Neither here nor there, but long ago… After fleeing a patricidal prince, legendary merchant Loulie al-Nazari and banished prince Mazen bin Malik find themselves in the realm of jinn. But instead of sanctuary, they find a world on the cusp of collapse.
The jinn cities, long sheltered beneath the Sandsea by the magic of its kings, are sinking. Amid the turmoil, political alliances are forming, and rebellion is on the rise. When Loulie assists a dissenter—one of her bodyguard’s old comrades—she puts herself in the center of a centuries-old war.
Trapped in a world that isn’t her own and wielding magic that belongs to a fallen king, Loulie must decide: Will she carry on someone else’s legacy or carve out her own?

The Coven Tendency
Zoe Hana Mikuta delivers a bloody and unrelenting fantasy about young witches dangling on the edge of love and obsession, of magic and madness, of life and death (and death and death and death). . .
Just like her mother and her mother’s mother, 18-year-old Vanity Adams is destined to lead a lavish life under the patronship of the Museum, someday taking her place as its premiere necromantic Spectacle and the centerpiece of their weekly soirees thrown for the City’s elite.
But until that day, Vanity (and the other young witches of the Museum) is isolated from the outside world and purged of her magic—magic being particularly unstable for teenagers and often leading to antisocial conduct, mood swings, bloodlust, delusions, and, most concerning, a habitual, violent obsession with one another.
To all of this, Vanity thinks: Well, whatever.

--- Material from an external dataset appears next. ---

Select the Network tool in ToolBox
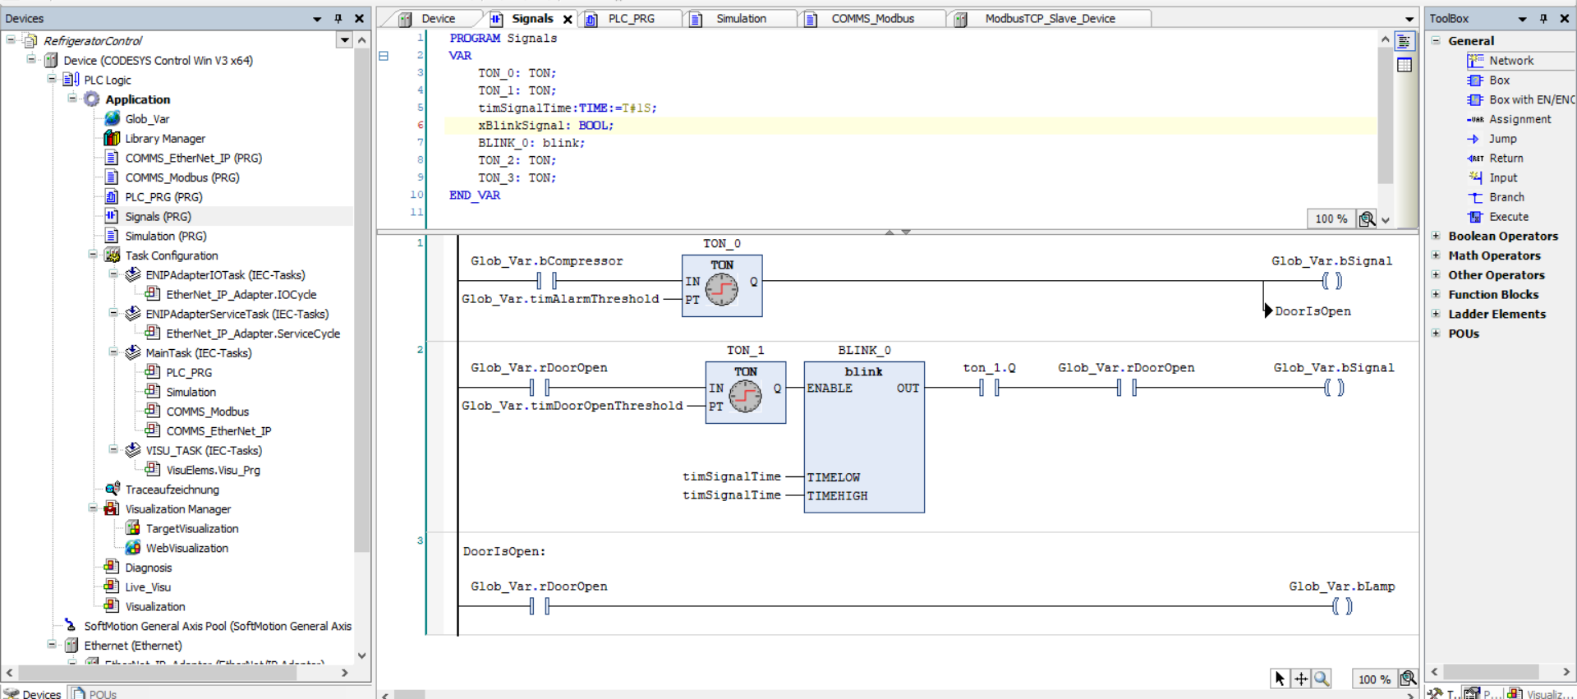pyautogui.click(x=1510, y=61)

Better than being confined to the Sanatorium with the less fortunate witches, imprisoned in a chemically induced coma as her blood is harvested to make World, the City’s favorite designer drug. At least she’ll be dead someday, there’s always that. And at least the Museum has Arrogance, Vanity’s twin sister, who just might remember how to do magic, and who just might be where our story begins. . . .

Notes from a Regicide
Notes from a Regicide is a heartbreaking story of trans self-discovery with a rich relatability and a science-fictional twist from award-winning author Isaac Fellman.
When your parents die, you find out who they really were.
Griffon Keming’s second parents saved him from his abusive family. They taught him how to be trans, paid for his transition, and tried to love him as best they could. But Griffon’s new parents had troubles of their own – both were deeply scarred by the lives they lived before Griffon, the struggles they faced to become themselves, and the failed revolution that drove them from their homeland. When they died, they left an unfillable hole in his heart.
Griffon’s best clue to his parents’ lives is in his father’s journal, written from a jail cell while he awaited execution. Stained with blood, grief, and tears, these pages struggle to contain the love story of two artists on fire. With the journal in hand, Griffon hopes to pin down his relationship to these wonderful and strange people for whom time always seemed to be running out.
In Notes from a Regicide, a trans family saga set in a far-off, familiar future, Isaac Fellman goes beyond the concept of found family to examine how deeply we can be healed and hurt by those we choose to love.